Source records
══════════
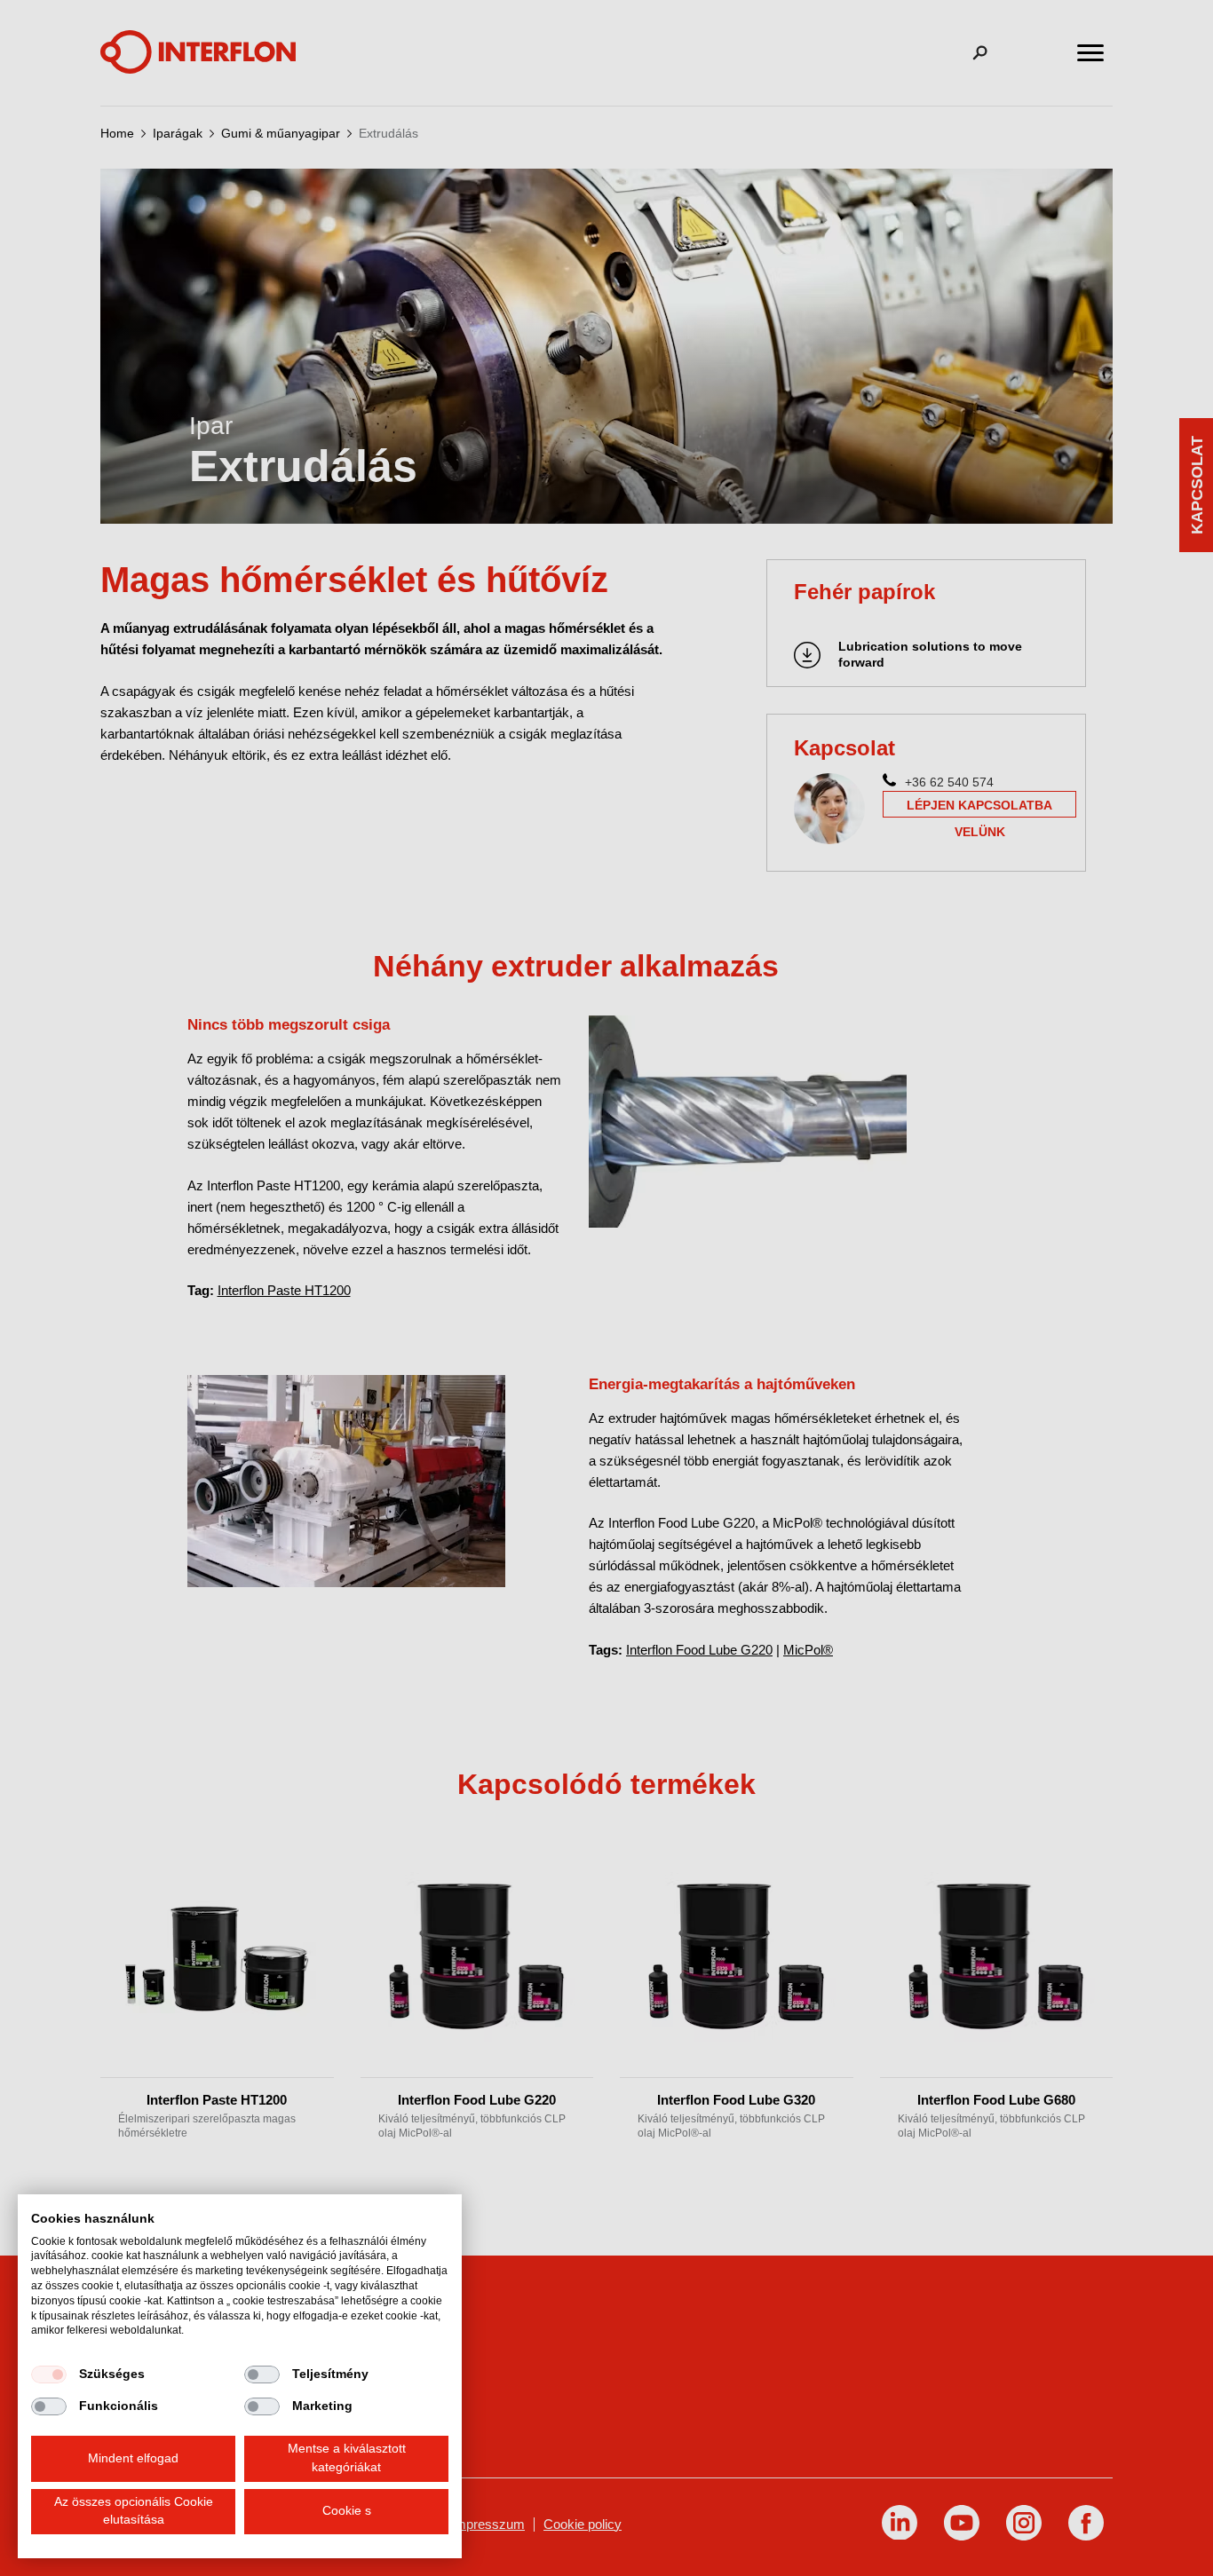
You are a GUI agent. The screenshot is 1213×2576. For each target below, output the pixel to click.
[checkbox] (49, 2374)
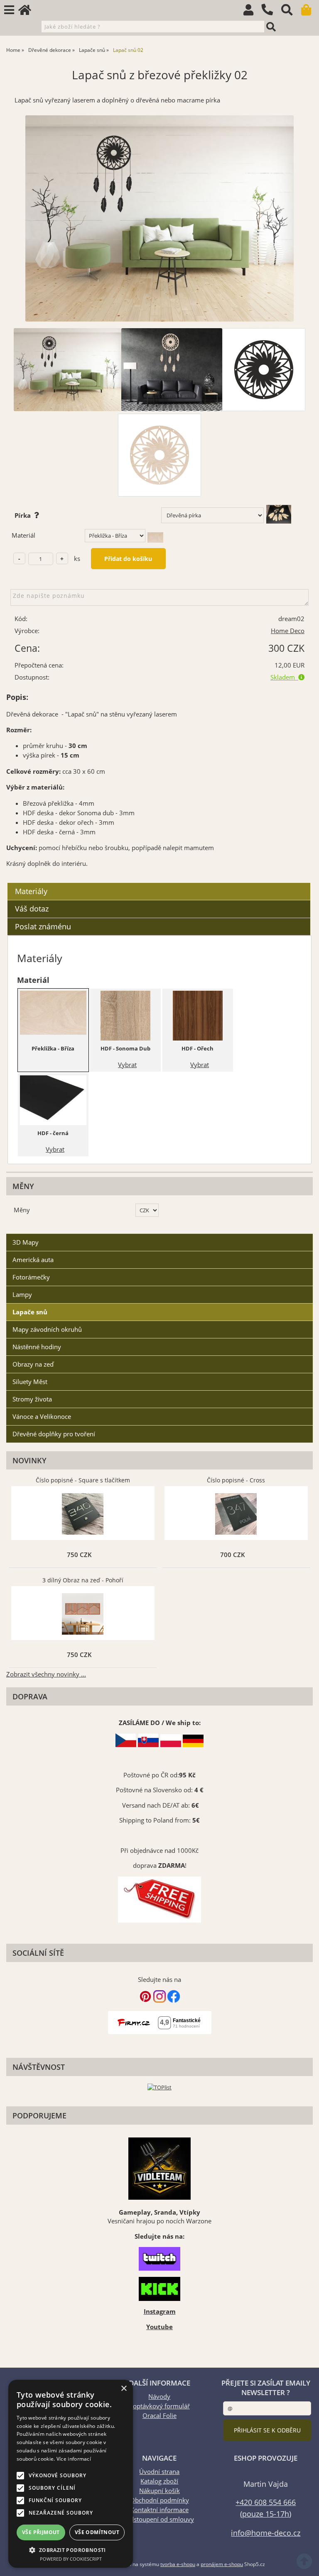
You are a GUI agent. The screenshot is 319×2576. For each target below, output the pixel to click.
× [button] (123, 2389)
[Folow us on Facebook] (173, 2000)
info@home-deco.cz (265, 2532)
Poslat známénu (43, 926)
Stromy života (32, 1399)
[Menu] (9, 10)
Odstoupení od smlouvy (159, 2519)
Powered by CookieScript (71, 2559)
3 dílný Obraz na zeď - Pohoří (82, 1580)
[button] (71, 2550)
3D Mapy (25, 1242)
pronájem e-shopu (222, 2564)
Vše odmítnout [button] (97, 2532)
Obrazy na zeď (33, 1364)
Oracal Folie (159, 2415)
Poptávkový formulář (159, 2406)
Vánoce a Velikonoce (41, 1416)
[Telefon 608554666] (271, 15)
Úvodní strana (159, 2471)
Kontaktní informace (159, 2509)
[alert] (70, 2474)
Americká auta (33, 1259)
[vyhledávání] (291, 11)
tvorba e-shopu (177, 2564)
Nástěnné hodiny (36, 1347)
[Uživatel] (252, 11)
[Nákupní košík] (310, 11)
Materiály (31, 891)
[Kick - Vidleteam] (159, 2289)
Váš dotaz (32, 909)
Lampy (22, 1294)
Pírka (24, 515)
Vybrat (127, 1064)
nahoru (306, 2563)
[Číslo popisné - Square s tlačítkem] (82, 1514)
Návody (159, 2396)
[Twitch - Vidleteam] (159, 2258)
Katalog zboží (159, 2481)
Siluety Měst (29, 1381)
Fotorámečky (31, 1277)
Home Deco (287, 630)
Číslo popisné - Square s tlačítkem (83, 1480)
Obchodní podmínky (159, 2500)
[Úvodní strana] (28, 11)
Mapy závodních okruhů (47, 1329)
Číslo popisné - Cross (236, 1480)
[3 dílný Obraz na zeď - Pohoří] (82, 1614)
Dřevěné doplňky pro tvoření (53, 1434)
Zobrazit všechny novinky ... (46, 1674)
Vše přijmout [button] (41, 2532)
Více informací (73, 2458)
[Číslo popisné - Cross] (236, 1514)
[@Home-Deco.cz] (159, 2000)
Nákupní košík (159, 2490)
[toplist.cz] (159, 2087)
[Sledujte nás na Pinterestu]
══════════
What you return must be the lines above that run from the line with "[Menu] (9, 10)" to the line with "tvorba e-shopu (177, 2564)", inclusive, each copied exactly.

[Menu] (9, 10)
Odstoupení od smlouvy (159, 2519)
Powered by CookieScript (71, 2559)
3 dílný Obraz na zeď - Pohoří (82, 1580)
[button] (71, 2550)
3D Mapy (25, 1242)
pronájem e-shopu (222, 2564)
Vše odmítnout [button] (97, 2532)
Obrazy na zeď (33, 1364)
Oracal Folie (159, 2415)
Poptávkový formulář (159, 2406)
Vánoce a Velikonoce (41, 1416)
[Telefon 608554666] (271, 15)
Úvodní strana (159, 2471)
Kontaktní informace (159, 2509)
[alert] (70, 2474)
Americká auta (33, 1259)
[vyhledávání] (291, 11)
tvorba e-shopu (177, 2564)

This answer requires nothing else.